Kavanaugh marks a return to a distant patriarchal time

Our readers have their say on the Supreme Court, drug trials, Cincinnatus of Rome and the Houthis

Demonstrators protest against the appointment of Supreme Court nominee Brett Kavanaugh at the US Capitol in Washington DC. Roberto Schmidt / AFP
Demonstrators protest against the appointment of Supreme Court nominee Brett Kavanaugh at the US Capitol in Washington DC. Roberto Schmidt / AFP

I write in reference to Hussein Ibish’s opinion piece Kavanaugh’s confirmation is just the start of this sorry story (October 8). The Brett Kavanaugh confirmation is a clear-cut example of defeat for women not only in the US, but elsewhere as well, as the #MeToo movement gathers momentum in the aftermath of the Harvey Weinstein revelations.
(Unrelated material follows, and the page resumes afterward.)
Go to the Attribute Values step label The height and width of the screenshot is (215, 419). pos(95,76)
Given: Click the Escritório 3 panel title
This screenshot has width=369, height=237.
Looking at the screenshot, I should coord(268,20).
The appointment of Mr Kavanaugh, bolstered by a defensive President Donald Trump, once again hints at a presidency that has tarnished, politically and morally, the image of the US. While on the one hand, comedian Bill Cosby has been jailed for his history of sexual assault and Harvey Weinstein castigated for his behaviour, a Supreme Court judge in waiting has trumped his accuser, leaving women across the world stunned as the race for parity between the two sexes takes a leap backwards into the patriarchal age.

AR Modak, Johannesburg

Low-skilled governance is all too prevalent today

I refer to your article Politicians could learn a lesson from ancient Rome and know when to quit (October 8). Gavin Esler’s article was meaningful and extremely accurate. He offers an excellent run down of governance failures in many places and sheds light on some of history’s most talented leaders, such as Cincinnatus of Rome, who is still being talked about to this day. It is, indeed, very possible that the legendary Roman leader of 2,000 years ago inspired the likes of George Washington of the US and Charles de Gaulle of France. Mr Esler is correct that low-skilled governance is all too prevalent today and those incapable of running modern nations should know when to stop.

K Ragavan, Bengaluru

Adverse effects are not always related to drug trials

Please refer to Neha Dixit’s column India must not become a medical laboratory for the world (October 7). Cases of serious adverse effects, such as death and prolonged hospitalisation, are sadly inevitable. But whether these are related to the drugs being tested and the timeline within which they are reported should be the chief concern, because the same trials are ongoing in the US and across world.

Name withheld by request

The Houthis must focus on peace rather than destruction

I write in reference to your front-page story Houthis starve residents to push up prices (October 8). The Houthis are ignorant and arrogant. But the blame rests directly on Iran, which has armed them. Their crimes will achieve nothing but death and devastation in Yemen.